16 November 2010
This summer, strolling atop the massive travertine terraces of Pamukkale, Turkey, I checked out the necropolis (graveyard) of Hierapolis, an ancient city founded around 200 BCE and abandoned after an earthquake in 1534. One thing that caught my eye there was this tomb, built of travertine blocks:
A closer look is below, so we can check out its extended and dismembered nature:
Many offsets can be observed between the different blocks:
These appear to dominantly show stretching of the tomb in a downhill (towards the right) direction, though some blocks show an uphill displacement (like the leftmost two). So gravity may be a primary driver of this tomb deformation, but perhaps it is helped by occasional seismic shaking. Who knows? Perhaps even tomb raiders play a role in disturbing these ancient sites.
Putting a ruler up to the computer screen (and assuming a minimal amount of distortion by the lens and perspective), I measured coherent segments of the roof, and also the gaps in between them:
This data allows us to play some strain games…
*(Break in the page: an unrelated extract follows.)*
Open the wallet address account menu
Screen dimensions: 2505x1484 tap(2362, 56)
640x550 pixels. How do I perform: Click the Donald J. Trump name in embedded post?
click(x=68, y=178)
4 + 6.5 + 4.5 cm = original length (at photo scale) = lo = 15 cm
0.8 + 0.5 cm = net amount of total additional length imparted due to deformation (at photo scale) = 1.3 cm
final length (from one end of the white bar to the other) = lf = 15+ 1.3 = 16.3 cm
Stretch (S) = (lf-lo)/lo = 1.3/15 = 0.087
elongation (e) = lf/lo = 16.3/15 = 1.087
(No units on S and e, as the cm’s cancel out in the division)
Note that: S+1 = e
At least as far as the “roof” blocks are concerned, this tomb has been stretched by 8.7% of its original length, resulting in a present-day length that is 108.7% of its original length.